Madres



La chismosa. Te llama al menos un par de veces al día para contarte anécdotas sobre gente que no conoces, discusiones que tuvo con gente que no recuerdas y los pormenores de programas de la tele que no te interesan o que no puedes ver porque a esa hora estás trabajando. En general siempre hay pocas novedades: que se peleó con tu hermano otra vez, que se encontró con un primo segundo en el autobús al que no veía desde antes de casarse o que a la tía Antonia le salen muy bien los callos pero que cada día está más chalada.

La sustos. En vez de soltar largos rollos por teléfono prefiere dejar mensajes o whatsapps lacónicos que te colocan al borde del accidente cardiovascular: “Tu padre tuvo un accidente, estamos en el hospital”. Con este infalible mecanismo reclama tu atención a cualquier hora, acorta la vida de tus arterias coronarias y, además, se permite el lujo de tranquilizarte cuando la llamas con el corazón en un puño diciéndote que no es nada, que en realidad tu padre ni se enteró, que tenían programada la visita hace una semana. Lo peor de todo es que, acostumbrado a su exageración puede ocurrir que cuando te avise de que tu padre se ha muerto tu no llames hasta tres días después, convencido de que exageraba como siempre.

La fatalista. Es la que piensa el teléfono se inventó para corroborar que no estás muerto. Si ve en la televisión que hubo un robo en Cataluña, que se descarriló un tren en Segovia o que el Antártico amenaza con derretirse, te llama para confirmar que estás bien. Si no contestas es peor, porque imagina que estás al borde de la muerte en algún hospital. Y si contestas no hay garantías: quizás te haya pasado algo pero con el shock es posible que aún no te hayas dado cuenta.

La que no tiene nada que hacer. Te llama a primera hora a la oficina y te pregunta si estás viendo cómo llueve, más tarde para contarte lo que acaba de comprarle al panadero, al  medio día te relata el menú y por la noche te llama simplemente “para hablar”, mientras tu luchas por no herir sus sentimientos y por conseguir que no te despidan, amenaza que empezó a cobrar forma el día en que ella se compró un teléfono móvil.

La nostálgica.
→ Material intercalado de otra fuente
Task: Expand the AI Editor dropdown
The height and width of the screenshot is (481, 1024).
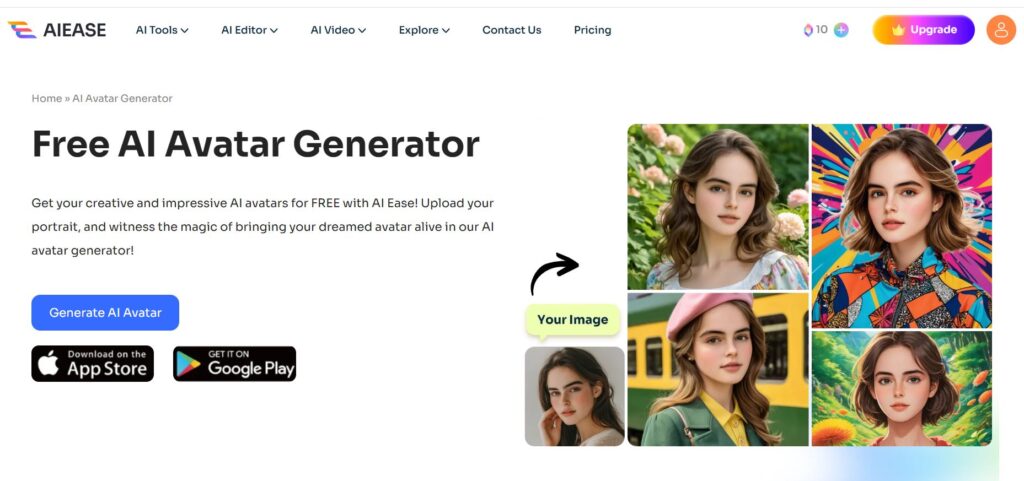Action: (x=249, y=30)
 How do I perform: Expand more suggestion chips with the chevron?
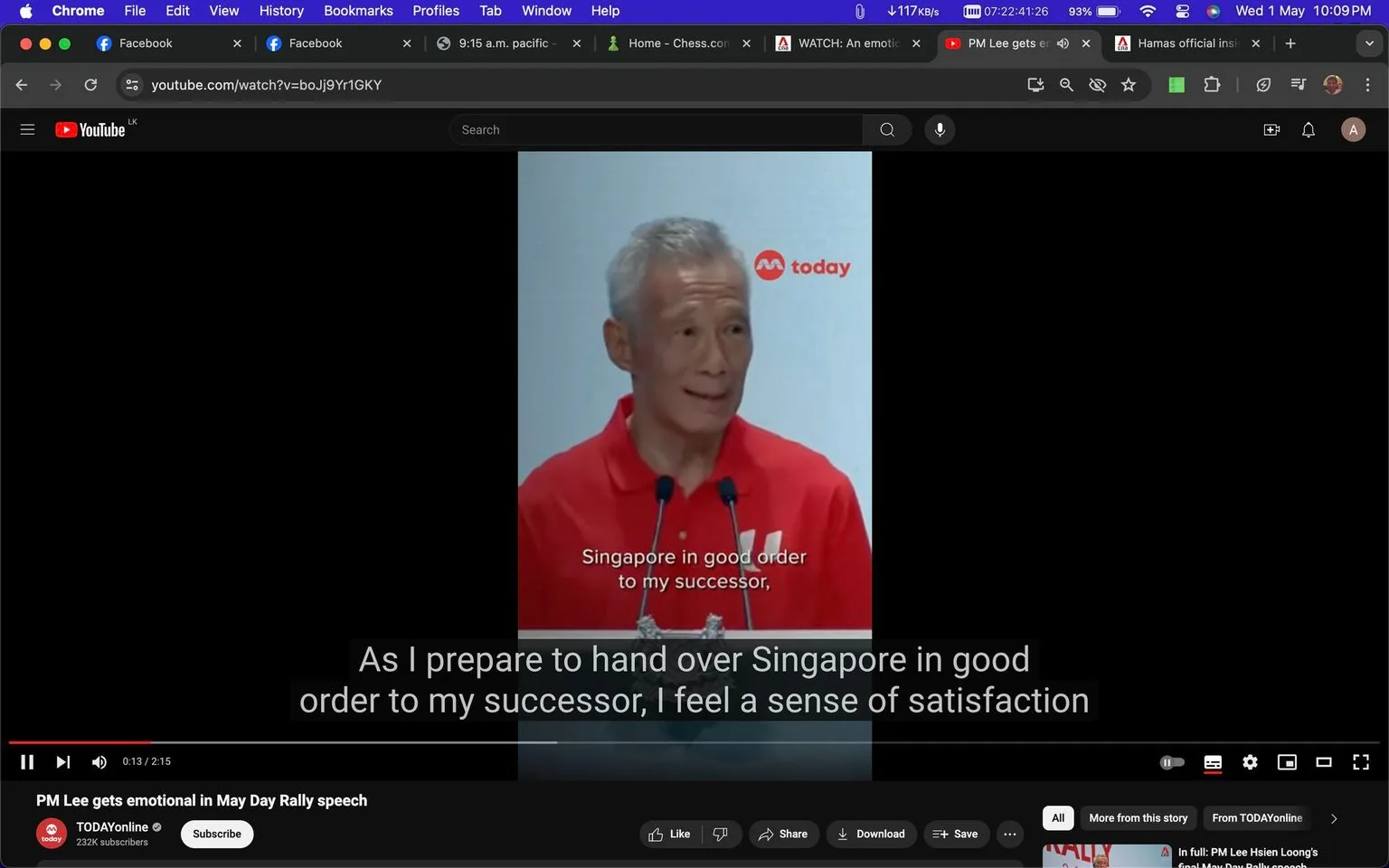coord(1334,818)
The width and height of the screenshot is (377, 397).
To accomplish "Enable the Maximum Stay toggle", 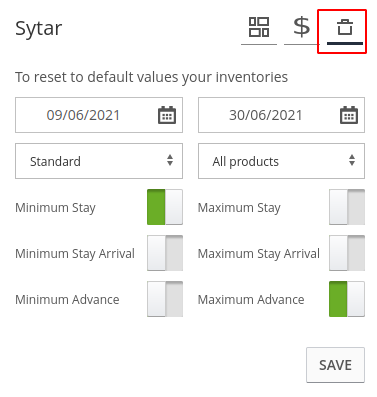I will (x=347, y=207).
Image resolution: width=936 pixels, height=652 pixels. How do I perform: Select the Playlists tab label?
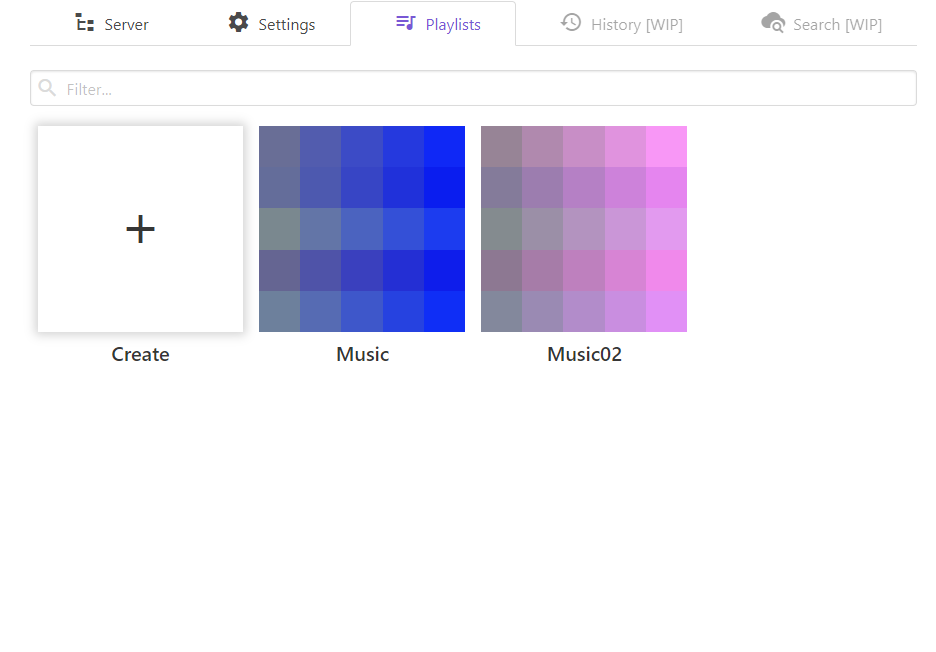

Es la que te cuenta que hoy es el cumpleaños de la tía Antonia (a la que no ves desde que tenías diez años), que mañana es el aniversario de la muerte del abuelo, o que encontró una foto de cuando eras pequeño y se puso a llorar. También le gusta contarte anécdotas te dejan hecho una piltrafa, como que se encontró con los padres de tu ex novia y que no pudo evitar quedarse pensando que si no la hubieras dejado ahora serías mucho más feliz, porque está guapísima y gana un montón de dinero.

La quejica. Aparentemente te llama para ver cómo estás, pero en realidad sólo quiere contarte sus cuitas. Todo empieza cuándo te pregunta cómo estás y, sin que hayas llegado a balbucear el inicio de una respuesta, empieza a contarte que está muy disgustada con papá, las vecinas, el tiempo, la vida, la economía y a saber qué más. Cuando la conversación acaba ella se desahogó por completo y  tú tienes que tomarte un Almax.

La mía. La mía llamar, lo que se dice llamar, no me llama. Casi siempre la llamo yo (casi siempre significa una vez al mes o algo menos) pero nunca se muy bien qué decirle. El asunto, por lo común, viene a ser como si me encontrara cada día con Predator o con Sauron en el portal: a pesar de la familiaridad dudo que me resultara fácil conducir la conversación. Hablamos un rato sobre el tiempo, hasta que yo tengo la sensación de que hemos sido poseídos por Paco Montesdeoca o Florenci Rey  y, luego, ya con más dificultad, como si en vez de conversar estuviéramos cavando una zanja, de asuntos personales más bien superficiales. Si hay alguna enfermedad reciente o en curso los dos nos ponemos contentos, porque ese es un terreno en el que nos movemos con cierta soltura: uno consuela al otro y le dice que no es nada; pero fuera de ahí es como si todo el rato deambuláramos a ciegas al borde de un precipicio o sobre un campo repleto de minas. Lo único bueno de llamarla es que el asunto nunca dura mucho y que además, cuando acabas, te sientes igual de bien que después de una endodoncia, sólo que aquí la operación nunca incluye anestesia.